Angola fez parte de um conjunto de 55 países estudados, “escolhidos por consenso” entre 16 parceiros do estudo, por serem países “tradicionais” em estudos de crises, onde já existiam problemas e já estavam instalados sistemas de dados, explicou Arif Husain, economista do Programa Alimentar Mundial.

A região do mundo mais afetada pela escassez de alimentos é a África, onde vivem 97,9 milhões de pessoas nesta situação.

Entre todos os afetados pela crise, 133.000 pessoas no mundo podem ser consideradas em situação de catástrofe alimentar ou fome, principalmente no Sudão do Sul (105.000), Iémen (16.500) e Burkina Faso (11.400).

Crise alimentar pode afetar três milhões de pessoas em Moçambique em 2021

Moçambique enfrenta uma crise alimentar “profundamente preocupante”, com uma estimativa de que o número de pessoas em fases de crise ou emergência alimentar chegue a três milhões durante este ano.

O documento da ONU indica que entre outubro e dezembro de 2020, já se contavam cerca de 2,4 milhões de pessoas em crise alimentar e 310 mil pessoas em emergência alimentar em Moçambique.

A emergência alimentar — ou fase 4 na classificação universal da insegurança alimentar aguda — é a segunda mais elevada da escala, sendo que a fase 5 representa situações de catástrofe.

As estimativas da GNAFC é que o número de pessoas em necessidade de assistência alimentar urgente em Moçambique aumente com mais 250 mil.

Segundo o estudo, durante 2020, a insegurança alimentar aguda foi pior nos distritos do leste da província de Cabo Delgado, províncias de Gaza e Inhambane, sul da província de Tete e um distrito na região de Maputo, todos classificados em situação de crise, ou fase 3 da escala universal de classificação da insegurança alimentar.

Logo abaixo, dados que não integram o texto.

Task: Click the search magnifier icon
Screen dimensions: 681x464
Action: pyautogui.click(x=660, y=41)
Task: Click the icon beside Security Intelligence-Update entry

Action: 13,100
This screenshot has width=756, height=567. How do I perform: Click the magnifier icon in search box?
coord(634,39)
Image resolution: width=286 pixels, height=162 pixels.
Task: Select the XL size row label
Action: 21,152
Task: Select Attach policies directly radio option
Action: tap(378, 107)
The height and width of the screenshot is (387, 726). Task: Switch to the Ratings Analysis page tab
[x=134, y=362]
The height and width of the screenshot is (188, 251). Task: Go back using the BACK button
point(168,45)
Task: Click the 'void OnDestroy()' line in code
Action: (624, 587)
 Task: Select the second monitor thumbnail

“A escalada do conflito em Cabo Delgado desde o início de 2020, assim como o conflito em Manica e Sofala, levaram a deslocamentos massivos, com os deslocados internos perdendo o acesso a alimentos típicos, fontes de rendimento e terras agrícolas”, lê-se no relatório.

Cabo Delgado foi assim, “de longe”, a província com maior número de pessoas em crise alimentar ou pior, acumulando quase 580 mil pessoas nessa situação e mais de metade do total nacional de 310 mil pessoas em fase de emergência alimentar.

As Nações Unidas estimam que a situação piore em Cabo Delgado durante 2021: “A situação vai continuar a deteriorar-se, estimando-se que 769 mil pessoas estejam em crise alimentar ou pior, principalmente devido ao conflito”.

“O impacto devastador de ciclones frequentes, juntamente com os efeitos da recente seca, conflito, acesso abaixo do ideal a cuidados de saúde e más condições de vida têm produzido vários desafios de nutrição e saúde”, descreveu a GNAFC.